Von Karl Vogt in Genf.


III.
Verschiedener Menschentypus der verschiedenen Epochen. – Die Pfahlbauerepoche. – Verbreitung der Pfahlbauten über ganz Europa. – Die Steinpfähler. – Die Bronzepfähler. – Die Epoche des Eisens. – Der helvetische oder Sion-Menschtypus. – Das Alter des Menschengeschlechts.

Die Aufeinanderfolge der Epochen, welche wir aus der Veränderung der umgebenden Thierwelt, aus der Bearbeitung der Instrumente und der Zähmung der Hausthiere nachzuweisen suchen, hat uns also von Belgien und Nordfrankreich nach Südfrankreich und Nordspanien und von dort wieder nach Dänemark und Norddeutschland geführt. Dabei hat sich aber das merkwürdige Resultat herausgestellt, daß jede dieser Epochen wenigstens eine ihr zukommende Menschenrace besitzt, deren physische Charaktere ebensoweit von einander abstehen, wie nur die jetzigen, über die ganze Erde verbreiteten Menschenracen abweichen können. Mit der Ansicht, daß alle Menschenarten von einem einzigen Paare abstammen und ihre Verschiedenheiten sich nur allmählich herausgebildet haben, wie jeder konsequente Einheitler des Menschengeschlechtes doch annehmen muß, stimmt doch wohl diese nackte Thatsache am wenigsten. Die Verschiedenheit der Menschenracen ist schon in den ältesten Resten derselben vorhanden, die wir nur irgend kennen.

Aber unsere Aufgabe ist noch nicht beendet. Innerhalb der engen Grenzen, welche die Unkenntniß der Metalle und die Beschränkung auf Stein, Horn und Holz dem menschlichen Erfindungsgeiste zieht, innerhalb der Steinzeit, wie man diese lange Urzeit genannt hat, ist noch mancher Fortschritt möglich. Wir treten in die Epoche der Pfahlbauer.
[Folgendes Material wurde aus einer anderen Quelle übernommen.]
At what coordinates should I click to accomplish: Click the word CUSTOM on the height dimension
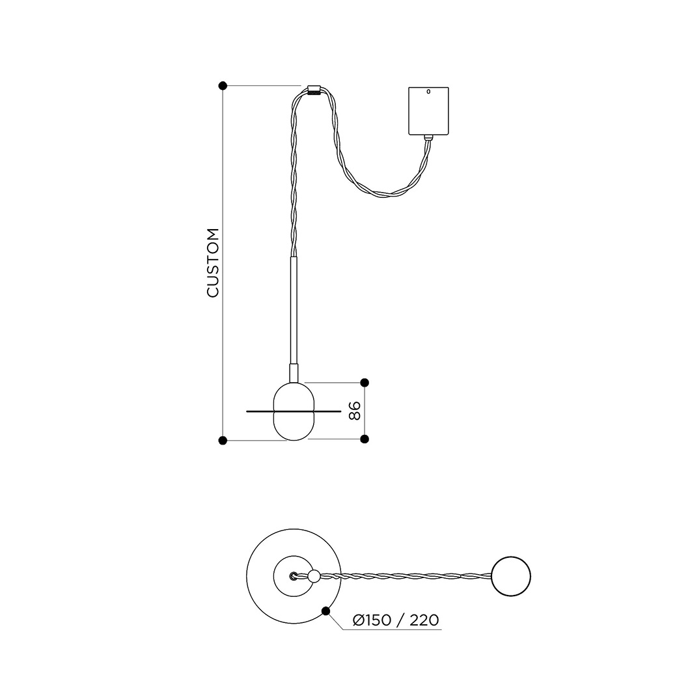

Warum sie gerade in Lagunen, in Seen, in Torfmoore und Flußbuchten bauten? Man hat uns neulich gerathen, nach Venedig zu gehen, dessen Paläste ebenfalls auf Pfähle und Roste gegründet sind, und dort nach dem Grunde der Erscheinung zu suchen. Aber ich zweifle, daß Venedig, wo sich Civilisation auf Civilisation gethürmt hat und die alten Culturschichten unter der Last der Marmorpaläste vergraben liegen, daß diese Lagunenstadt uns nur so viel bieten könnte, als die alten Pfahlbauten, über die sich nur schützender Torf oder Schlamm gelegt hat. Der fromme Troyon hat die Frage für alle Frommen genügend beantwortet – die Pfahlbauten sind die bibelgemäße Entwicklung der Flöße, auf welchen die Nachkommen Sem’s, Ham’s und Japhet’s das Mittelmeer umschifften und in die Flußmündungen eindrangen, um dem Laufe der Flüsse folgend bis in das Innere des Continents zu gelangen. Mußten doch capitale Kerle sein, diese Flößer! Heut zu Tage flößt man flußabwärts, genau in derselben Richtung, in welcher das Wasser strömt – damals floß wahrscheinlich das Wasser bergauf! Welche Antwort man wohl von einem Schwarzwälder Floßmeister bekommen würde, dem man zumuthen wollte, sein Floß von Basel aus nach dem Bodensee, statt nach der Nordsee schwimmen zu lassen?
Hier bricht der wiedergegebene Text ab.